In this blog post, we explore the ICO's analysis and the input it is seeking.
The accuracy principle and statistical accuracy
The accuracy principle refers to the legal principle of accuracy under the UK GDPR, which requires that personal data is "accurate and, where necessary, kept up to date". Where personal data is inaccurate, organisations are expected to take reasonable steps to erase or rectify the data "without delay".
This principle is important as it prevents the spread of inaccurate information about individuals and ensures that decisions concerning them are not influenced by erroneous data. The ICO distinguishes between the accuracy principle (under the UK GDPR) and statistical accuracy, which refers to the accuracy of an AI system (i.e., how often an AI system guesses the correct answer, measured against correctly labelled test data).
Should the results produced by generative AI be accurate?
A developer and deployer of a generative AI model may fail to comply with the accuracy principle if inaccurate training data leads to inaccurate outcomes or decisions, which have adverse consequences for individuals, such as reputational damage, economic harm or spread of misinformation. While the results produced by generative AI models don't necessarily need to be 100% statistically accurate to comply with the accuracy principle, it is important to note that high statistical accuracy will be needed for models that are used to make decisions about people.
The ICO notes that personal data does not need to be kept up to date in all circumstances, and accuracy is closely tied to the purpose of processing. To determine whether outputs produced need to be accurate, the specific purpose for which a generative AI model will be used should be established. For example, a tool assisting game designers to create storylines will not require accurate outputs to be produced. This is because the purpose of the tool is purely creative and will not be used to make decisions about individuals. However, a tool used by a company to summarise customer complaints should produce accurate results as the purpose is to ensure the summary accurately reflects the complaints (statistical accuracy) and contains correct information about the customer (accuracy principle).
Since generative AI models can be used for different purposes, it is also important to make it clear whether results produced are statistically accurate or not, and that any limitations regarding their accuracy are clearly explained to avoid misuse or overreliance on their results.

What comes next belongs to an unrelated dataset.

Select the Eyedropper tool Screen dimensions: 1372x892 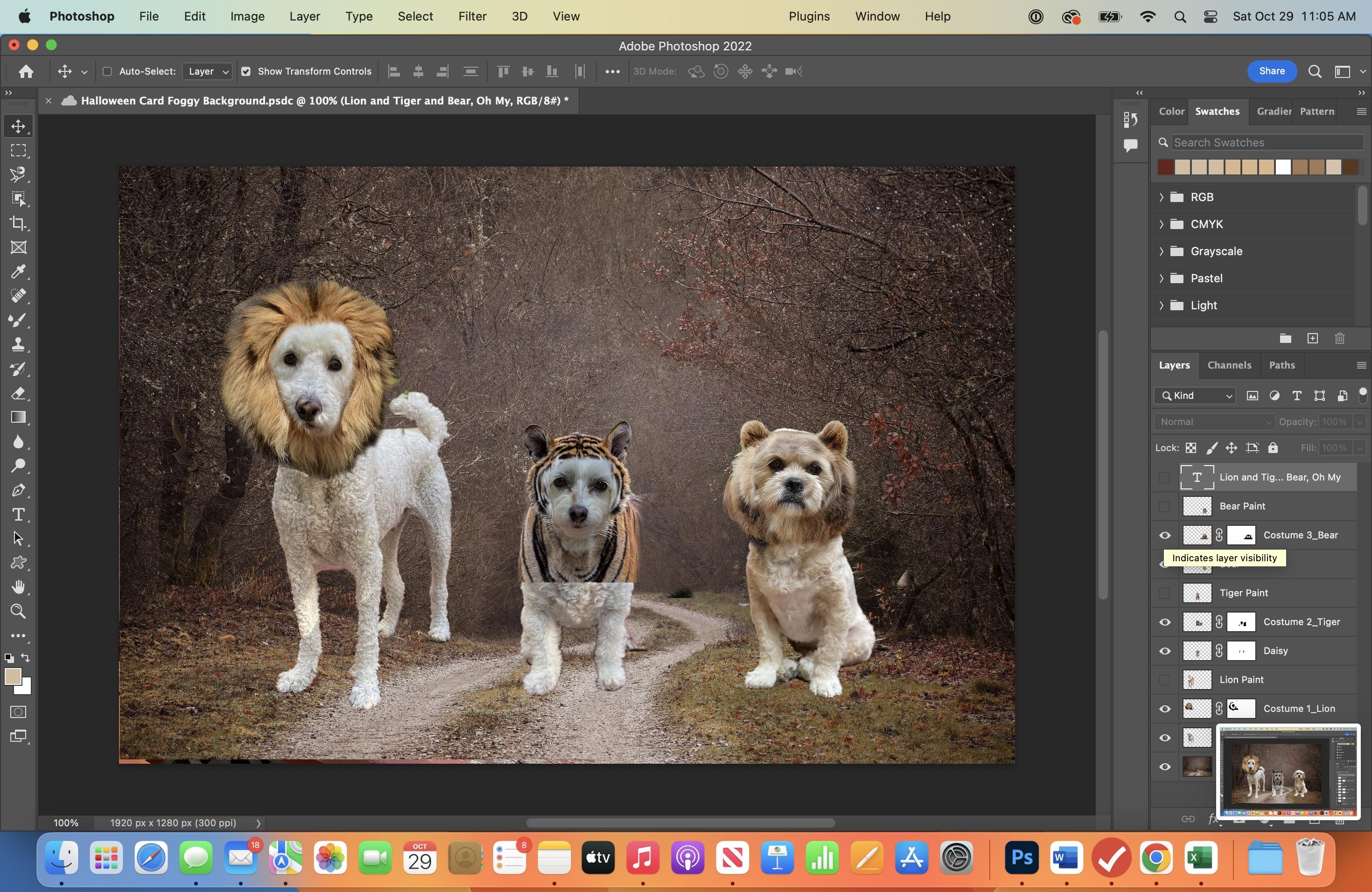[19, 272]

Tips for complying with the accuracy principle
- Ensure clear communication between developers, deployers, and end-users regarding the intended purpose and level of accuracy of the model. Developers should assess and communicate the risk and impact of inaccurate outputs, known as "hallucinations," which can occur due to the probabilistic nature of generative AI models.
- Monitor and ensure appropriate use cases for generative AI models, especially in consumer-facing services. Provide clear information about the statistical accuracy of the application, easily understandable information about appropriate usage, and monitor user-generated content.
- Label outputs as generated by AI or not factually accurate. This could involve embedding metadata in the output or making unnoticeable alterations to record its origin.
- Provide information about the reliability of the output, for example, by using confidence scores.
- Curate training data accordingly to ensure sufficient accuracy for the intended purpose.
- Set clear expectations for users regarding the accuracy of the output and conduct research to ensure users interact with the model appropriately.
- Regularly monitor compliance with data protection accuracy obligations, ensuring that the usage is appropriate for the level of accuracy that the model can provide.
What is the ICO requesting?
The ICO is seeking views on the ways in which decisions taken at different stages of the generative AI lifecycle affect the accuracy of the outputs. It is interested in hearing what organisations think about how the relationship between inaccurate training data and inaccurate model outputs should be assessed, measured, and documented.